آ أُمِرُوٓاْ إِلَّا لِيَعۡبُدُواْ ٱللَّهَ مُخۡلِصِينَ لَهُ ٱلدِّينَ حُنَفَآءَ وَيُقِيمُواْ ٱلصَّلَوٰةَ وَيُؤۡتُواْ ٱلزَّكَوٰةَۚ وَذَٰلِكَ دِينُ ٱلۡقَيِّمَةِ ٥
“Dan tidaklah mereka diperintahkan melainkan agar menyembah Allah dengan mengikhlaskan baginya agama yang lurus.” (QS al-Bayyinah: 5)
Rasulullah SAW bersabda, “Sesungguhnya amal-amal tergantung pada niat dan setiap orang akan mendapatkan sesuatu sesuai dengan niatnya.” (HR. al-Bukhari dan Muslim)
Dari kedua dalil ini sangat jelas bagi kita bahwa dasar dan syarat pertama diterimanya amal adalah ikhlas, yaitu semata-mata mencari ridha Allah SWT. Amal tanpa disertai dengan keikhlasan maka amal tersebut tidak akan diterima.
Kedua; Amal tersebut sesuai dengan Sunnah (petunjuk) Rasulullah SAW. Beliau bersabda,
“Dan barangsiapa yang melakukan satu amalan yang tidak ada perintahnya dari kami maka amalan tersebut tertolak.” (HR. Muslim dari ‘Aisyah radhiallahu ‘anha)
Dari dalil-dalil di atas para ulama sepakat bahwa syarat amal yang akan diterima oleh Allah SWTadalah ikhlas dan sesuai dengan bimbingan Rasulullah SAW. Kalau salah satu dari kedua syarat tersebut tidak ada, maka amalan itu tidak akan diterima oleh Allah SWT.
Dari sini sangat jelas kesalahan orang-orang yang mengatakan “Yang penting kan niatnya”. Tidak demikian, harus ada kecocokan amal itu dengan ajaran Rasulullah SAW. Kalau istilah “yang penting niat” adalah benar niscaya kita akan membenarkan segala perbuatan maksiat kepada Allah SWT dengan dalil yang penting niatnya. Kita akan mengatakan para pencuri, penzina, pemabuk, pemakan riba, pemakan harta anak yatim, perampok, penjudi, penipu, pelaku bid’ah (perkara-perkara yang diadakan dalam agama yang tidak ada contohnya dari Rasululah SAW) dan bahkan kesyirikan tidak bisa kita salahkan, karena kita tidak mengetahui bagaimana niatnya.

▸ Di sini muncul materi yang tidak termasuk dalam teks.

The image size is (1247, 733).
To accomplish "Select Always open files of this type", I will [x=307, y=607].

Hal ini akan mengundang banyak pertanyaan, di antaranya apabila seseorang mencuri dengan niat memberikan nafkah kepada anak dan istrinya, apakah perbuatannya bisa dibenarkan? Apakah seseorang melakukan bid’ah dengan niat beribadah kepada Allah SWT adalah benar? Apakah orang yang meminta kepada makam wali dengan niat memuliakan wali itu adalah benar? Tentu jawabannya adalah tidak.
Dari pembahasan di atas sangat jelas kedudukan dua syarat tersebut dalam sebuah amalan dan sebagai penentu diterimanya amalan itu. Oleh karena itulah sebelum melangkah untuk beramal hendaklah bertanya pada diri kita: Untuk siapa saya beramal? Dan bagaimana caranya? Maka jawabannya adalah dengan kedua syarat di atas.

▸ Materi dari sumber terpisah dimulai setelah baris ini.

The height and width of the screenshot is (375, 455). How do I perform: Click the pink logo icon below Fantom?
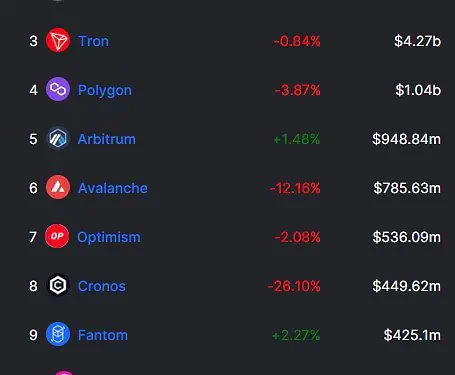(x=63, y=373)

Masalahnya bukanlah sekadar memperbanyak amal, akan tetapi adalah benar atau tidakkah amal tersebut. Allah SWT berfirman,
ٱلَّذِي خَلَقَ ٱلۡمَوۡتَ وَٱلۡحَيَوٰةَ لِيَبۡلُوَكُمۡ أَيُّكُمۡ أَحۡسَنُ عَمَلٗا
“Dia Allah yang telah menciptakan mati dan hidup agar menguji kalian siapakah yang paling bagus amalannya.” (QS. al-Mulk: 2)

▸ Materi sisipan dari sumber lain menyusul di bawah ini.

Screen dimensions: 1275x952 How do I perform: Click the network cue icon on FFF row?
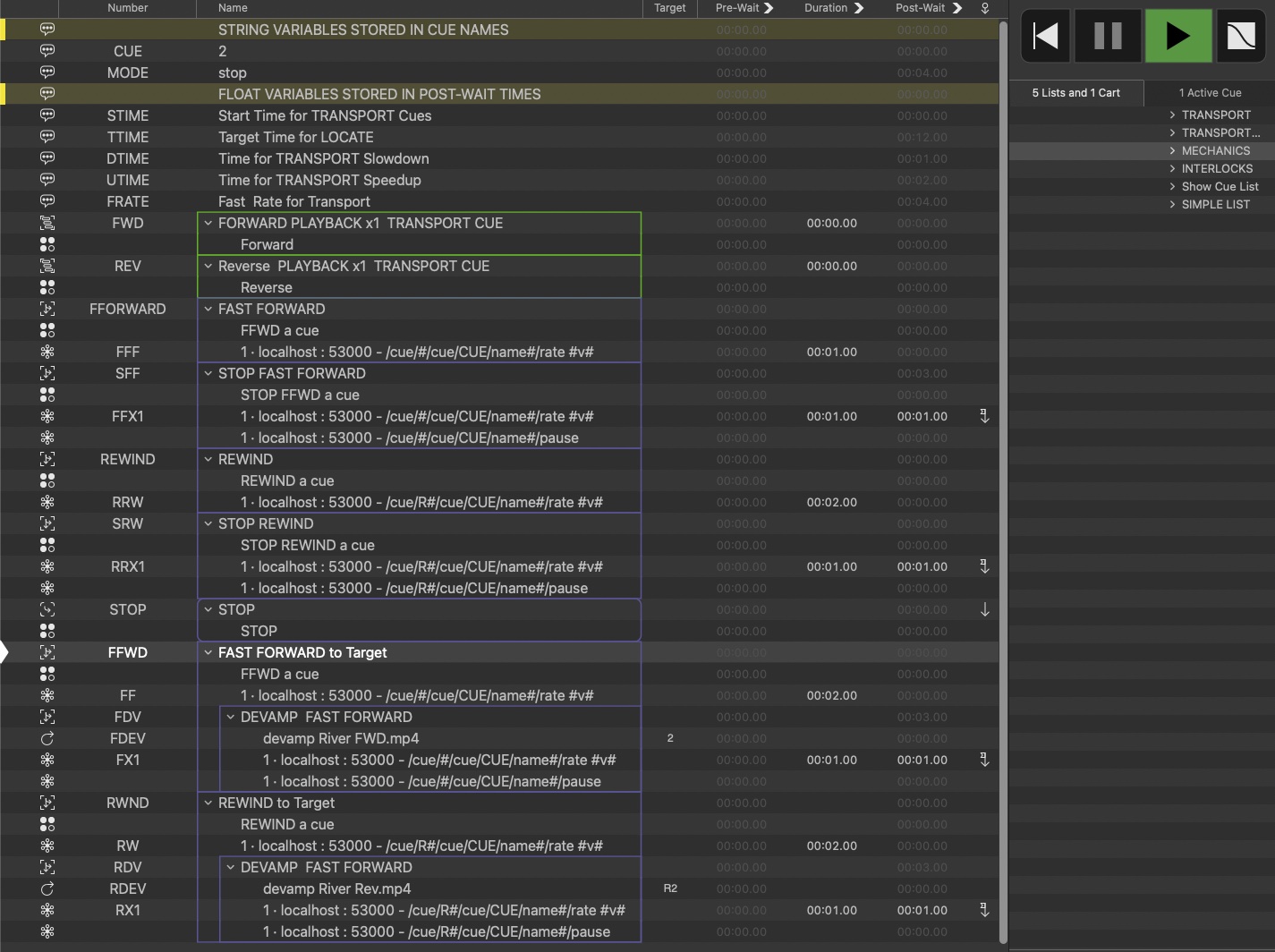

Muhammad bin ‘Ajlan berkata: “Allah SWT tidak mengatakan yang paling banyak amalnya.” (Lihat Tafsir Ibnu Katsir 4/396)
Allah SWT mengatakan yang paling baik amalnya dan tidak mengatakan yang paling banyak amalnya, yaitu amal yang dilaksanakan dengan ikhlas dan sesuai dengan ajaran Rasulullah SAW, sebagaimana yang telah diucapkan Al-Imam Al-Hasan Al-Bashri.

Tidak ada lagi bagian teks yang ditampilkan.